Even with low power techniques, our portable devices are power hungry machines. Batteries are available in a wide variety of form factors and chemistries that provide a lot of flexibility in product design. Selecting the right battery for an application will define many of the capabilities of the device and dictate how recharging is done, if at all.
Rechargeable Battery Options
While rechargeable alkalines are low cost, other rechargeable chemistries dominate the market. Rechargeable alkaline batteries have about 2/3 the power storage capability of non-rechargeable alkalines and a great better self-discharge rate than Ni-cd or NiMH batteries. However, rechargeable alkalines can only be recharged about 10 times before they cannot be recharged again which significantly reduces their usefulness as a rechargeable battery.

## PROBLEM TO WORK ON
From the battery passage, print the stretch from "Even with low" through "done, if at all.", word for word.

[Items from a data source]
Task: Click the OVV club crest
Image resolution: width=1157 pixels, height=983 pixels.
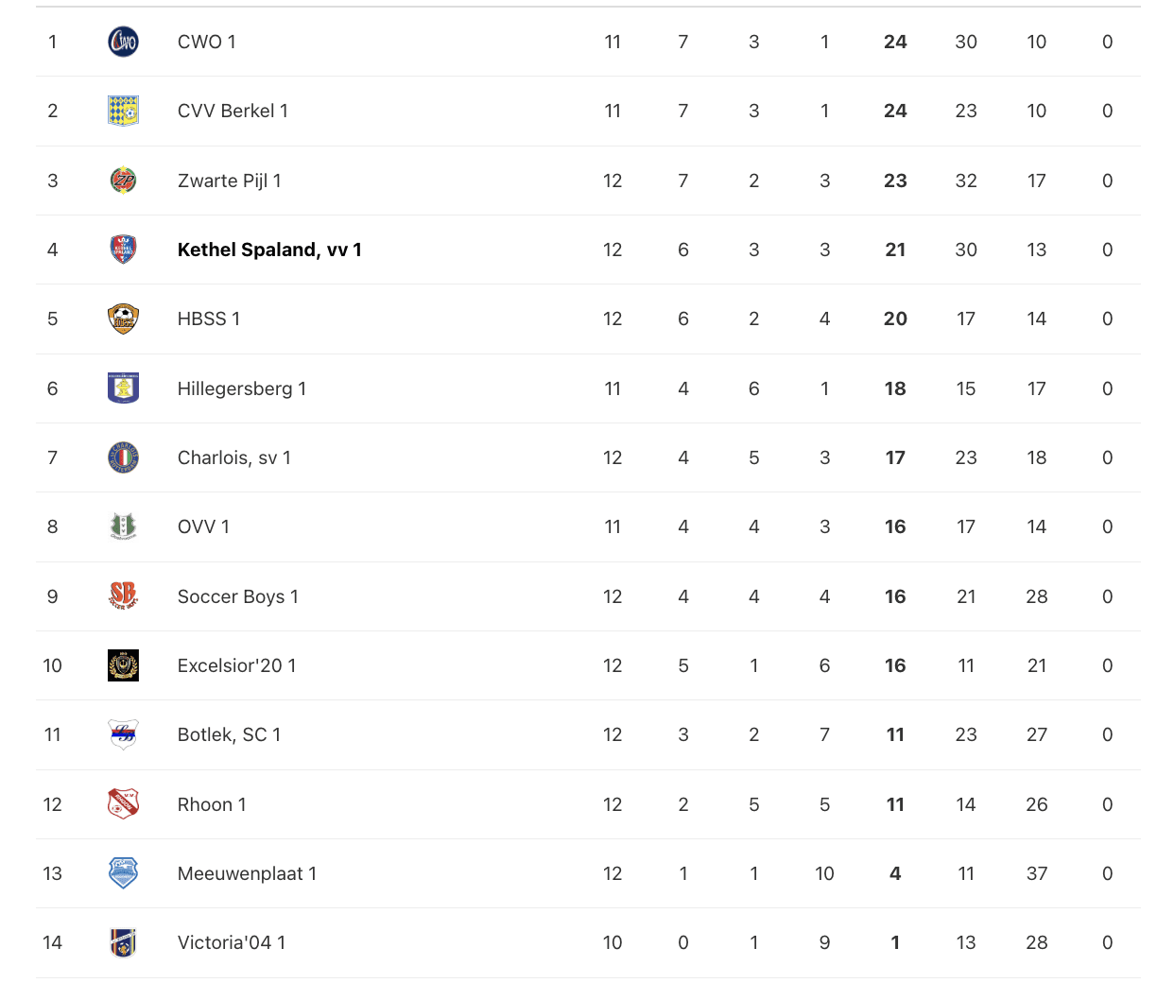Action: (123, 526)
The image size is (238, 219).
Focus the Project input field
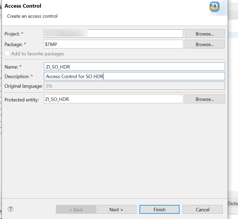point(113,34)
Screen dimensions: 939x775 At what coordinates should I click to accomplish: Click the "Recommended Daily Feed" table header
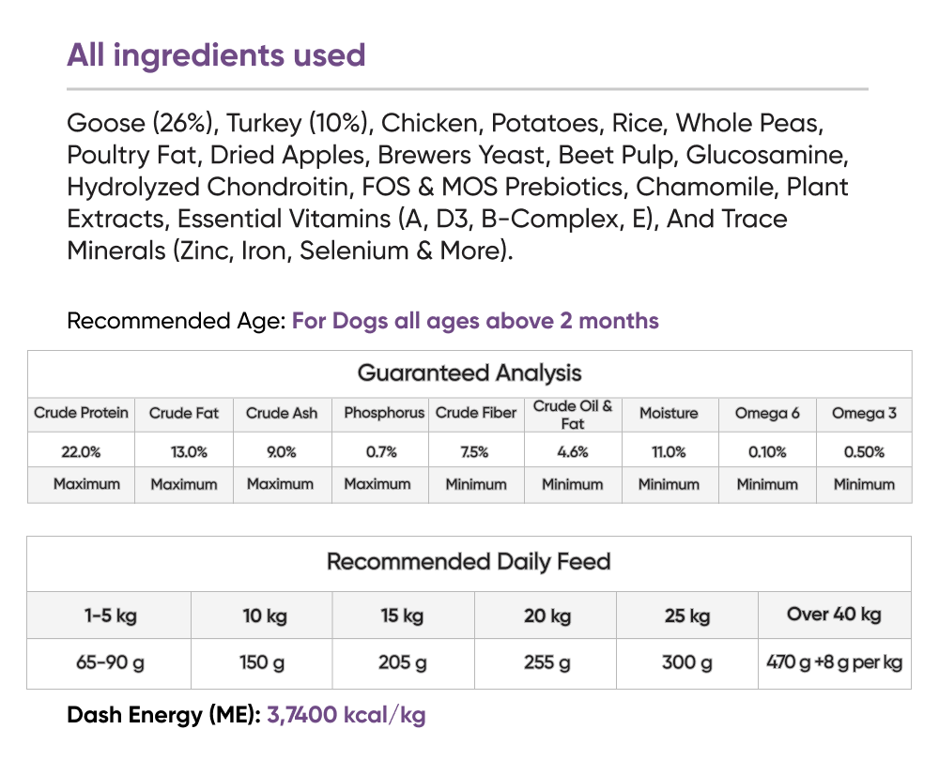(469, 562)
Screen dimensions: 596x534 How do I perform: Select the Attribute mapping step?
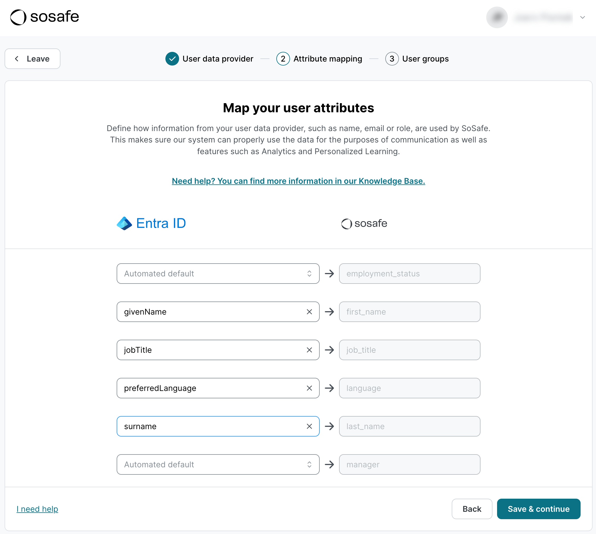click(x=328, y=59)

## PROBLEM SOLUTION
Even with low power techniques, our portable devices are power hungry machines. Batteries are available in a wide variety of form factors and chemistries that provide a lot of flexibility in product design. Selecting the right battery for an application will define many of the capabilities of the device and dictate how recharging is done, if at all.